The decision



Upper Tribunal
(Immigration and Asylum Chamber) Appeal Number: IA/26110/2015

THE IMMIGRATION ACTS

Heard at Birmingham Employment Centre
Decision Promulgated
On 9 September 2016
On 16 September 2016

Before

DEPUTY UPPER TRIBUNAL JUDGE McCARTHY

Between

yvonne campbell
(no anonymity order)
Appellant
and

SECRETARY OF STATE FOR the HOME DEPARTMENT
Respondent

Representation:

For the Appellant: Mr S Kumar, J M Wilson Solicitors LLP
For the Respondent: Mr D Mills, Senior Home Office Presenting Officer


DECISION AND REASONS

1. The appellant argues that FtT Judge Law erred by failing to recognise that her sponsor is settled in the UK. If she is correct and her husband is settled here then the judge's decision must be wrong in law because the judge dismissed the appeal because the sponsor was not settled here.
2. Although this was the appellant's appeal, at the outset Mr Mills explained the Home Office's original decision (dated 10 July 2015) was not saying the sponsor was not settled in the UK but that the evidence did not show that he was.
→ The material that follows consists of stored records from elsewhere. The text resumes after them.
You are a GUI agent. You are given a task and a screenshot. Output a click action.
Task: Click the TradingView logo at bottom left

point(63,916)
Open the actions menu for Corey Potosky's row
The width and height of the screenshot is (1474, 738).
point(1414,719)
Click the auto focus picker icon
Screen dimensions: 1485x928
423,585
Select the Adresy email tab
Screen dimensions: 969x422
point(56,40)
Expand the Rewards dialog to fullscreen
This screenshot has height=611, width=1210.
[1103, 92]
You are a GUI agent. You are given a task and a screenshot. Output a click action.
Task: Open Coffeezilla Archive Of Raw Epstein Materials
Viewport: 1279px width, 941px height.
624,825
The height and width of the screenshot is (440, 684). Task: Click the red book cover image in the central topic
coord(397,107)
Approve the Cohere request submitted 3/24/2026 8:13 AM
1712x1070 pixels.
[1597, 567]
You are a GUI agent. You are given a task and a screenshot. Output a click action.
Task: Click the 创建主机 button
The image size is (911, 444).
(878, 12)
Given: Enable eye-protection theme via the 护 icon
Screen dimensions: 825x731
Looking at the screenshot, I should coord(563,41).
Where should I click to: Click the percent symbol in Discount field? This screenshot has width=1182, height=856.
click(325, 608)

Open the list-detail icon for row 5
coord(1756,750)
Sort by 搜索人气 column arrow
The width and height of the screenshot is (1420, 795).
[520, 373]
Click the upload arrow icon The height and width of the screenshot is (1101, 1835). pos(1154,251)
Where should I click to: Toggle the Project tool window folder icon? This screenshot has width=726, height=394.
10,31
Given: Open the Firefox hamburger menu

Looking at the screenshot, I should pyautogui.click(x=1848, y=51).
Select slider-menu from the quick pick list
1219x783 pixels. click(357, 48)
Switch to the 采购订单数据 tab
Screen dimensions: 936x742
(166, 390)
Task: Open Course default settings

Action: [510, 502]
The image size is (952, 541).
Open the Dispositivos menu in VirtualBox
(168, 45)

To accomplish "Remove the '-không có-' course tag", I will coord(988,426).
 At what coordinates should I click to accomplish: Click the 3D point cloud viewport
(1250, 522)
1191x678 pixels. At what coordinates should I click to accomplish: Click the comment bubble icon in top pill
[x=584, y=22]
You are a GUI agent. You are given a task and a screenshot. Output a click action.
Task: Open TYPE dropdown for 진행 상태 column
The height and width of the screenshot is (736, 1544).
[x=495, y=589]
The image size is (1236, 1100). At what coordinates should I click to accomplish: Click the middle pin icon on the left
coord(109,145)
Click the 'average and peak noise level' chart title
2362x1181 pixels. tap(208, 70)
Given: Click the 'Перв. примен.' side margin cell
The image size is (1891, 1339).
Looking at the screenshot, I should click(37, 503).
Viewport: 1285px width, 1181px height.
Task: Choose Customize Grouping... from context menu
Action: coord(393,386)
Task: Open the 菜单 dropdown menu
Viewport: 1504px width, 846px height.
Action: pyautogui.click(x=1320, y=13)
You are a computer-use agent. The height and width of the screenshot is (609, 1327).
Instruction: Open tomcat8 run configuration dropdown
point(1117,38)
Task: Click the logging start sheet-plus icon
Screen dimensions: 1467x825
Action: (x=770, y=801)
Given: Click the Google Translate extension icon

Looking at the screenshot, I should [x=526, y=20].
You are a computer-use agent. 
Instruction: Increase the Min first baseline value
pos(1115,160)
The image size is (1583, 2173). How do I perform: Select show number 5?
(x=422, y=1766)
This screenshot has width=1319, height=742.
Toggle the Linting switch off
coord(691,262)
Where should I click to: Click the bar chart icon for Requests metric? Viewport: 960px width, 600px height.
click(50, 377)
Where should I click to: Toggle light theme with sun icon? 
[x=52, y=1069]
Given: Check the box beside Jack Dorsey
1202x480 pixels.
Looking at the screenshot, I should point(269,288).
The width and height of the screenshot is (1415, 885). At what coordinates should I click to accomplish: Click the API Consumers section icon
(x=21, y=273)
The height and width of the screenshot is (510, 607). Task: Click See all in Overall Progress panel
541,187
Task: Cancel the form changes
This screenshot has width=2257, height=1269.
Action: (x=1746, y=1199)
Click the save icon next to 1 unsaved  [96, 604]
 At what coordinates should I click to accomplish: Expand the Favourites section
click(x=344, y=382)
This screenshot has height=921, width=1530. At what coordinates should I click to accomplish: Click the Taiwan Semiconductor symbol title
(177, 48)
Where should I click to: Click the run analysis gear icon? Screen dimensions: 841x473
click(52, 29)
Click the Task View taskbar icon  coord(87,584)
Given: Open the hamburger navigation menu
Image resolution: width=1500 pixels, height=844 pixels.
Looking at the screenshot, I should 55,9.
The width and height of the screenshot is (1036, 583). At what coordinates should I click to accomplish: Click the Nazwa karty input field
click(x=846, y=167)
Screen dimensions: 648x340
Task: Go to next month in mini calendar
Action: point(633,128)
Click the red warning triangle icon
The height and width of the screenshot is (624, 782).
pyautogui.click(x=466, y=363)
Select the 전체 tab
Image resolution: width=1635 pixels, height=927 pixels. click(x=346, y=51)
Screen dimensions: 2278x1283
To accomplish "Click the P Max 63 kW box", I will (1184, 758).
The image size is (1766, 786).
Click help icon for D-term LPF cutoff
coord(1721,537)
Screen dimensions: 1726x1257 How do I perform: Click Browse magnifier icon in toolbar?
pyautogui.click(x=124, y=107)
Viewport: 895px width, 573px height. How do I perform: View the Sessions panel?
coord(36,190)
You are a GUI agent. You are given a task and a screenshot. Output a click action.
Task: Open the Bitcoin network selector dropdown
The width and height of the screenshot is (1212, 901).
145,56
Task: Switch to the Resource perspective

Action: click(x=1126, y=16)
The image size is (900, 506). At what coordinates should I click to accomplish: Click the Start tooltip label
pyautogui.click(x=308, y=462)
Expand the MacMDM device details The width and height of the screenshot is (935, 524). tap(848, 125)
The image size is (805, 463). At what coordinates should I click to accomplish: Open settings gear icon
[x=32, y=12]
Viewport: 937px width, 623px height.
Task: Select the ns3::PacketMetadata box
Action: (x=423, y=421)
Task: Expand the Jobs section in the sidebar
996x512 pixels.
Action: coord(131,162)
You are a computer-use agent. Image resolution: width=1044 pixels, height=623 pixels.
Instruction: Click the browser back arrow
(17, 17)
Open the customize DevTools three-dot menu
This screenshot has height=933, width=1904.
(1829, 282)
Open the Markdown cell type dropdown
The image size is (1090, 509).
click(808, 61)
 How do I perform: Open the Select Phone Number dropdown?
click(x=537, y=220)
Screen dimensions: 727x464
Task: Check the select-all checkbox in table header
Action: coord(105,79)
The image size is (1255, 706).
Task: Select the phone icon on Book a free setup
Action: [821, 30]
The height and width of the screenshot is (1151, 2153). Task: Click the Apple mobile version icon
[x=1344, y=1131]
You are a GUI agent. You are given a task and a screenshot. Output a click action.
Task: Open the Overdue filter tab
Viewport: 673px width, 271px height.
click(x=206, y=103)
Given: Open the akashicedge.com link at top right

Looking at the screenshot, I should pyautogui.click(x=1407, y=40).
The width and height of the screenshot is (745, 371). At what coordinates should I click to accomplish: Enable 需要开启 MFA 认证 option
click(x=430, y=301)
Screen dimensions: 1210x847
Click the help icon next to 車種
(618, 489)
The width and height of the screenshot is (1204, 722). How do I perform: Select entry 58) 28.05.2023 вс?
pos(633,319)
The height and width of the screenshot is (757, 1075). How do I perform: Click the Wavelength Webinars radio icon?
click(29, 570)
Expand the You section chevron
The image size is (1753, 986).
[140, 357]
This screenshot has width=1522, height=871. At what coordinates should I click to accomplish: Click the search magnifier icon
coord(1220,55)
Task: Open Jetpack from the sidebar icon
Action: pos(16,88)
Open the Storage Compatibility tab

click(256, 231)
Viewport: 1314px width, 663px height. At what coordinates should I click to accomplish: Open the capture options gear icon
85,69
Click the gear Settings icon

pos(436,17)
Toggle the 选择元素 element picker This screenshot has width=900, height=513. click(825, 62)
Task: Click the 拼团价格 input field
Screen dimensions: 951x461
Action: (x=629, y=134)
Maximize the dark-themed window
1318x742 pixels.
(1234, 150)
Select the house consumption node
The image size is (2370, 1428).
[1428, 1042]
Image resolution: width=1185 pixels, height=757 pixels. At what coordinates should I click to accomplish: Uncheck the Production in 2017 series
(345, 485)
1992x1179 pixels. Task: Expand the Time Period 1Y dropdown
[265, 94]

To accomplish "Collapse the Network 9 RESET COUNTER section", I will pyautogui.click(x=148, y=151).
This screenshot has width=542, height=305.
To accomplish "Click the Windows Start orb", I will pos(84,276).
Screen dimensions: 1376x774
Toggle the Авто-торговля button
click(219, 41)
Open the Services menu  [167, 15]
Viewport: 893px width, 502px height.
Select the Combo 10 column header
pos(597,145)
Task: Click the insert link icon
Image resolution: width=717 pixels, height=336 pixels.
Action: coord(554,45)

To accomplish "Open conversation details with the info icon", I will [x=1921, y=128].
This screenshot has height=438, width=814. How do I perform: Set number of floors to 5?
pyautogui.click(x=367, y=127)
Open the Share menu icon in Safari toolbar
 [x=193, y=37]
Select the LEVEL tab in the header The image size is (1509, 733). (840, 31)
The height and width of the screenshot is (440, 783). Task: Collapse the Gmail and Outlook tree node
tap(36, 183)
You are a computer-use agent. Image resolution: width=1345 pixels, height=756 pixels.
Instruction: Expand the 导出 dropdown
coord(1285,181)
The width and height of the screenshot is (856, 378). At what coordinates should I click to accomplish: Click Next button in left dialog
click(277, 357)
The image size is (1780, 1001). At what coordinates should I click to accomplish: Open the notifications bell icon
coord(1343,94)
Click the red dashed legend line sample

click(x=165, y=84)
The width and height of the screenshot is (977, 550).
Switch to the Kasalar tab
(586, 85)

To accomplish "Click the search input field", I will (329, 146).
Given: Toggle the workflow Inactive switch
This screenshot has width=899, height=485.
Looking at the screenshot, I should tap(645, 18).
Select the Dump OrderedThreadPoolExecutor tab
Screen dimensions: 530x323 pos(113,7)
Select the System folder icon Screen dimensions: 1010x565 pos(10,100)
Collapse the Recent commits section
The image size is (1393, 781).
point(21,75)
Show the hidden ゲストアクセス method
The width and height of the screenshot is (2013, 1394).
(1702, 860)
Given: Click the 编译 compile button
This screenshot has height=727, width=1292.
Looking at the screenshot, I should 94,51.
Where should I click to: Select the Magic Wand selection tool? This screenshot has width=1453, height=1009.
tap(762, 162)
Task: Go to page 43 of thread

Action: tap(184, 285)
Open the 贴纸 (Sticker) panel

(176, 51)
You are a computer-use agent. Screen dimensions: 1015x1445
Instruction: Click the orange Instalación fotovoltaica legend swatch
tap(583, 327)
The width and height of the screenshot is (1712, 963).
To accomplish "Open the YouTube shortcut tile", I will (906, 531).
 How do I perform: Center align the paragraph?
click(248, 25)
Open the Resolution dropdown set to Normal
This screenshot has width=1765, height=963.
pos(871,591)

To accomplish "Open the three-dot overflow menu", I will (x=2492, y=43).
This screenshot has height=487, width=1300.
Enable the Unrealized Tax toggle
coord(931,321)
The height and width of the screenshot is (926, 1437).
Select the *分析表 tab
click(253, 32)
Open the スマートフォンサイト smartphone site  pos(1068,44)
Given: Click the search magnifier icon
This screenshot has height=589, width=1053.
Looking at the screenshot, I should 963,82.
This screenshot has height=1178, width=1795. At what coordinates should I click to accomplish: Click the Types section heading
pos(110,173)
Unfortunately, this was misunderstood by the judge who failed to recognise the significance of the evidence provided for the appeal.
3. The school records show the sponsor was resident in the UK in 1963. At that time Jamaica was a colony and was not independent. As such there were no restrictions in the sponsor entering of remaining in the UK. On Jamaica becoming independent the sponsor (who was born on the island) ceased to be a Citizen of the United Kingdom and Colonies and became a Jamaican citizen. But he remained a Commonwealth citizen and his status in the UK was unaffected. As he was already resident in the UK when the Commonwealth Immigrants Act 1968 came into force has immigration status was unaffected.
4. As a result of his residence in the UK from 1962 or 1963, on 1 January 1973 he became a settled person by operation of s.1(2) of the Immigration Act 1971. He has never lost this status. He can only do so if he were absent from the UK for a period of more than two years and there is nothing to suggest that has ever happened.
5. Mr Mills said there may be some confusion as to whether the sponsor has ever acquired a right of abode or British citizenship. On the evidence provided he has not. This is undisputed since the sponsor has never claimed to have a right of abode or British citizenship.
6. In light of Mr Mills's observations, I advised Mr Sarwar that I would allow the appeal to the Upper Tribunal. Both representatives agreed that because Judge Law had failed to make any relevant findings in relation to paragraph EX.1 of appendix FM (which must be considered since the appellant is in breach of the immigration laws and the couple cannot meet the financial requirements for the five-year partner route) the case must be remitted to the First-tier Tribunal for a hearing de novo.
7. The First-tier Tribunal will proceed on the understanding that the sponsor is a settled person in the UK. This is because of Mr Mills's concession. Of course, a concession can be withdrawn. It is unlikely in this case unless other evidence comes to light. If the concession is to be withdrawn, the Home a Office must provide confirmation of its decision at least 14 days before the First-tier hears the appeal and a skeleton argument.
Decision
The decision and reasons statement of Judge Law contained an error on a point of law and is set aside.
The appeal is remitted to the First-tier Tribunal for a fresh hearing before any judge other than Judge Law.
No findings of fact are preserved although the judge hearing the remitted appeal will have regard to the above comments.